Do wykonania:
[1] Na jaki dzień przedstawiciel firmy Omega przekłada koniec świata według fragmentu?
[2] Powtórz dosłownie część fragmentu, zaczynając od słów „W tym fragmencie” i kończąc na słowach „Mój kot czuwa*.”.

Fragment do przeczytania:

------------------------------------------------------------

W tym fragmencie utworu, podmiot liryczny prezentuje nam jego skojarzenia
z makulaturą.
"Moja makulatura umysłowa."
Tutaj podmiot informuje, że chodzi o jego umysłową makulaturę. Czy tylko ja słyszę 'sensowe' zgrzyty?
"Z papieru niepotrzebnego
zrobimy gazety."
Ta-dam! Teraz to już 'sensowo' lecą iskry. Cóż chciał przekazać nam Autor tego wiersza? Ze swojego bloga/myśli (niewłaściwe skreślić) zrobić gazety? Ułożyć w uporządkowane tabelki? O to chodziło? Jakie jednak jest przesłanie?
Dla mnie takowego nie ma. Pewnie sobie śmiga z wiewiórkami po drzewach.
Niech uważa! Mój kot czuwa*.
Jak dla mnie jest to wiersz typu:
'Śnieg
Biały puch
Miękki puch
Zimny puch
Mój śnieg.
Ze śniegu niepotrzebnego
zrobimy wodę'
"2012"
Cóż, tytuł intrygujący. Jak można było przypuszczać, rzecz jest o końcu świata. Tyle, że to nie jest wiersz, a raczej monolog albo satyra. Bardzo obrazowa, zresztą. Pozwolę sobie streścić ten utwór. Otóż przedstawiciel firmy Omega dzwoni do bezimiennego usługobiorcy z informacją, że nie wyrobią się z końcem świata do 2012 roku, ponieważ mają wiele zleceń na mniejsze zagłady. Przedstawiciel przekłada termin Rangaroku/Armagedonu na 2 lutego 2020 roku.

------------------------------------------------------------

Udostępniony materiał:
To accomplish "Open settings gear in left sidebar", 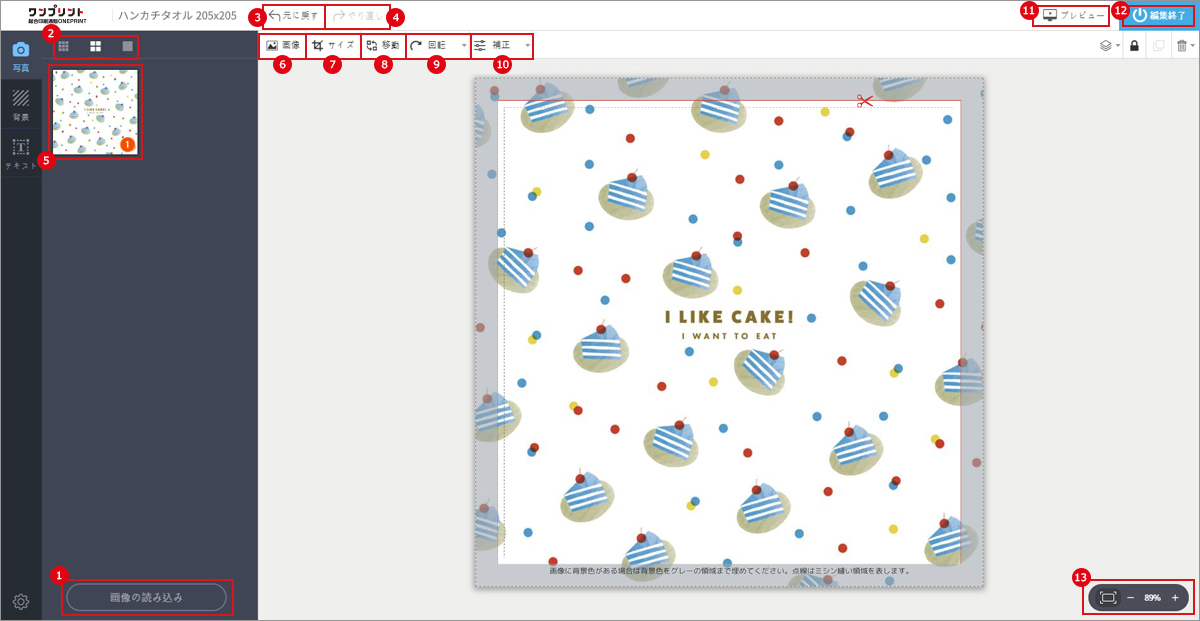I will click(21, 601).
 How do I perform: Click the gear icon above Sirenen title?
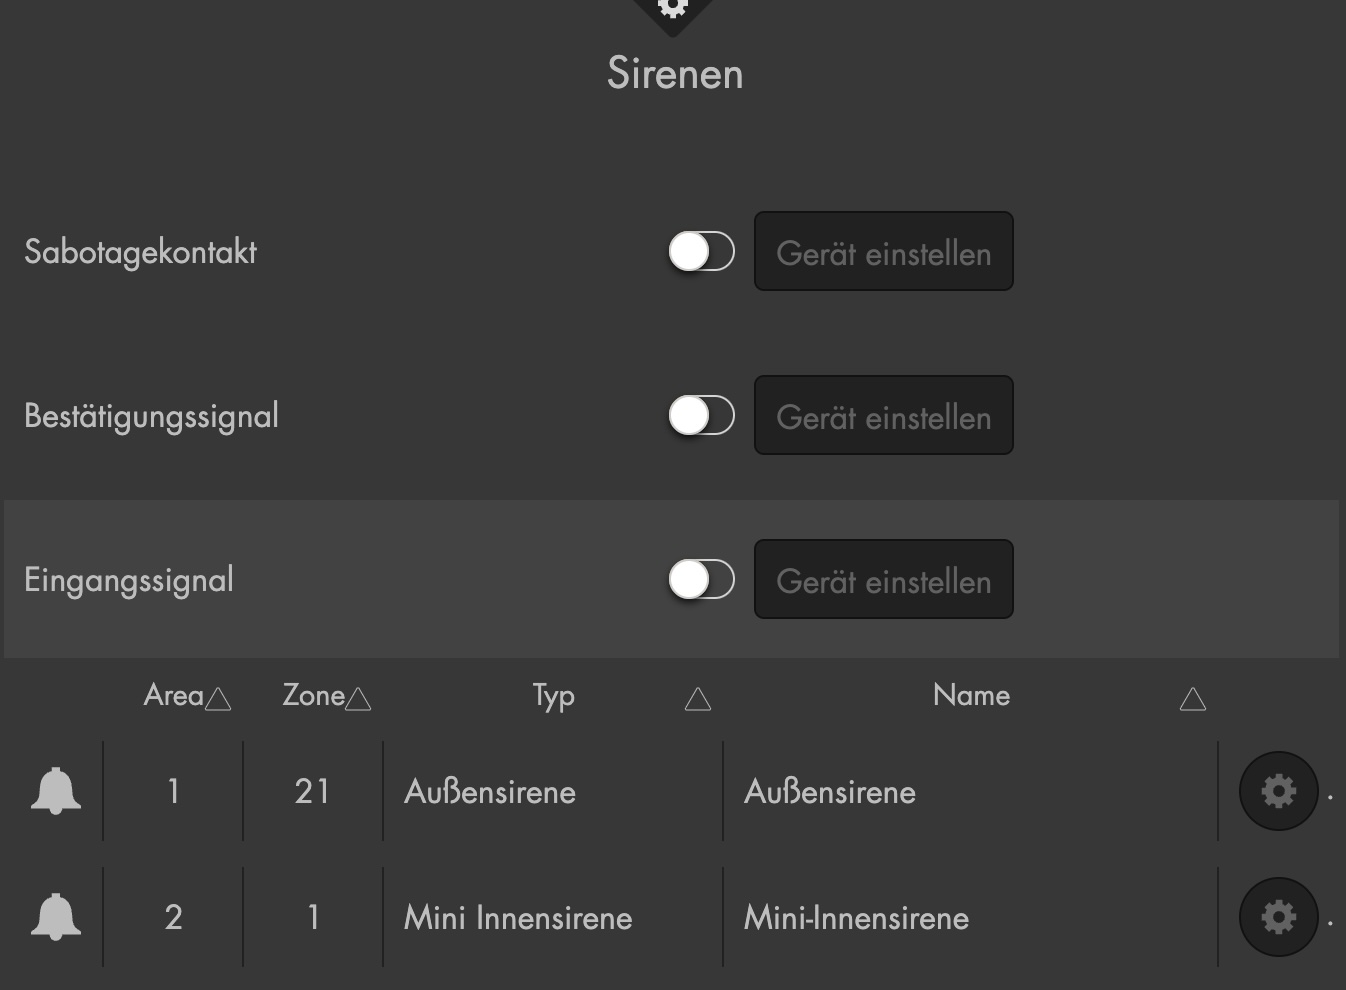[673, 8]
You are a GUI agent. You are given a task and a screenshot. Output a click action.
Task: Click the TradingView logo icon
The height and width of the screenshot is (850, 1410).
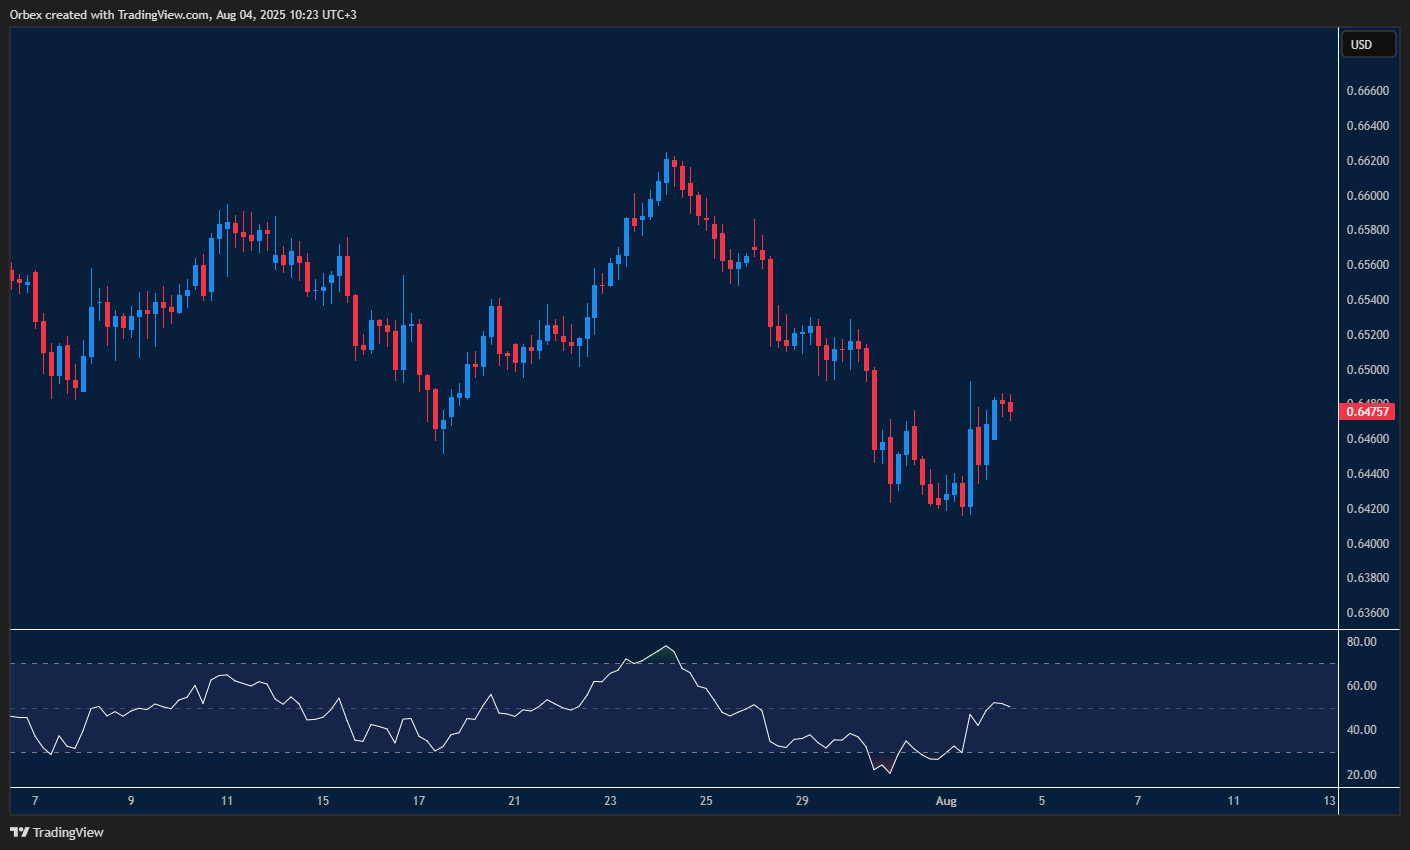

------------------------------------------------------------

Wyniki zadań:
[1] Na 2 lutego 2020 roku.

[2]
W tym fragmencie utworu, podmiot liryczny prezentuje nam jego skojarzenia
z makulaturą.
"Moja makulatura umysłowa."
Tutaj podmiot informuje, że chodzi o jego umysłową makulaturę. Czy tylko ja słyszę 'sensowe' zgrzyty?
"Z papieru niepotrzebnego
zrobimy gazety."
Ta-dam! Teraz to już 'sensowo' lecą iskry. Cóż chciał przekazać nam Autor tego wiersza? Ze swojego bloga/myśli (niewłaściwe skreślić) zrobić gazety? Ułożyć w uporządkowane tabelki? O to chodziło? Jakie jednak jest przesłanie?
Dla mnie takowego nie ma. Pewnie sobie śmiga z wiewiórkami po drzewach.
Niech uważa! Mój kot czuwa*.